ABSTRACT

The story of Europe’s expansion into and across the Atlantic Ocean in the sixteenth century is all too often conceived in terms of political ambition, economic gain, the agency of uncommonly fortunate or visionary actors such as Columbus, and technical advances (in navigation, cartography, shipbuilding and indeed public administration and finance), which together enabled nations such as Spain and Portugal to discover, subdue and rule a network of territories not only beyond their traditional borders, but also beyond the known world or oikoumenē of the Greeks and Romans.
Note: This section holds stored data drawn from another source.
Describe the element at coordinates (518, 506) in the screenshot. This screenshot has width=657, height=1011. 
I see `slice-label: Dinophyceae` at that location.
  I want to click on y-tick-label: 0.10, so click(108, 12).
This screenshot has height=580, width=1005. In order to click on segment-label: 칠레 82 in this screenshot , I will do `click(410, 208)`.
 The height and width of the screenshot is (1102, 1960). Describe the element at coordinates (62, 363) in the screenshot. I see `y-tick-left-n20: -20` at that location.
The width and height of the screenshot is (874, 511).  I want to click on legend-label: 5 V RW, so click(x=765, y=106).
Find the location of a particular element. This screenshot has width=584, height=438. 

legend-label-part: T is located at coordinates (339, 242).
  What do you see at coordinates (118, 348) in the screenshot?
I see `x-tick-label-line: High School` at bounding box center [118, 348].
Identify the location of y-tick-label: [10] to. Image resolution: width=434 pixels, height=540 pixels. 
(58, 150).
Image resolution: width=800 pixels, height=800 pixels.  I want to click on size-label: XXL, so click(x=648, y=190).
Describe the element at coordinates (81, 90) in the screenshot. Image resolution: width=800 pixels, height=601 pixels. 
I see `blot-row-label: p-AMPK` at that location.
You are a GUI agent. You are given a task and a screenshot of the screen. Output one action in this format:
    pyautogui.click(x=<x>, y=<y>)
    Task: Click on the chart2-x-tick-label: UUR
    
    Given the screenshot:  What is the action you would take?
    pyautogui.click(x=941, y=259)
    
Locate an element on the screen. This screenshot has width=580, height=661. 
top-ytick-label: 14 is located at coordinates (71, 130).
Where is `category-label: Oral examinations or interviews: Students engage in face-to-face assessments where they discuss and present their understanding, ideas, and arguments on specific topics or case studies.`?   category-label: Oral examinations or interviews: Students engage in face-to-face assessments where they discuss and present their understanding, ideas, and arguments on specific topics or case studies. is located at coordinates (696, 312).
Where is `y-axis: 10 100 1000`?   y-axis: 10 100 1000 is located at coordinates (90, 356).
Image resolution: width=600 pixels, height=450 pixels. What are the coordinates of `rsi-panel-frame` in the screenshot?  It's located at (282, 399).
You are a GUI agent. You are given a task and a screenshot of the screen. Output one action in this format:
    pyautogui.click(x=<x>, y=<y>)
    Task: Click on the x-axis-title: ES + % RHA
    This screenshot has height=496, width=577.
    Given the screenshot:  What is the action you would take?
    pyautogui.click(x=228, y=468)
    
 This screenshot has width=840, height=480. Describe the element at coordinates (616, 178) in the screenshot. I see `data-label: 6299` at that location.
This concern for material and human factors, which is common to the practice of history in our time, neglects the incredible novelty of the very idea of expansion into a real geography unimagined by the Ancients.1 As a result, although it is commonplace to cite the opportunities and optimism of the Renaissance, one need also recognize that this “freedom to” make one’s own way was attended by trepidation wrought by the disintegration of the medieval world-system and by “freedom from” the certainties of classical and Scholastic auctoritas. If Baroque ornamentation was spurred on by a “fear of the void,” as some have argued, it therefore stands to reason that the new horizons of the Renaissance were not merely the forward projection of inherited concepts and imagination, although these continued to play an important role, but also, on an intimate and intellectual level, a blank-or, more properly, erased-slate, due to the discrepancy of observation and experience from what medieval Christian society called “revealed” or “received” wisdom.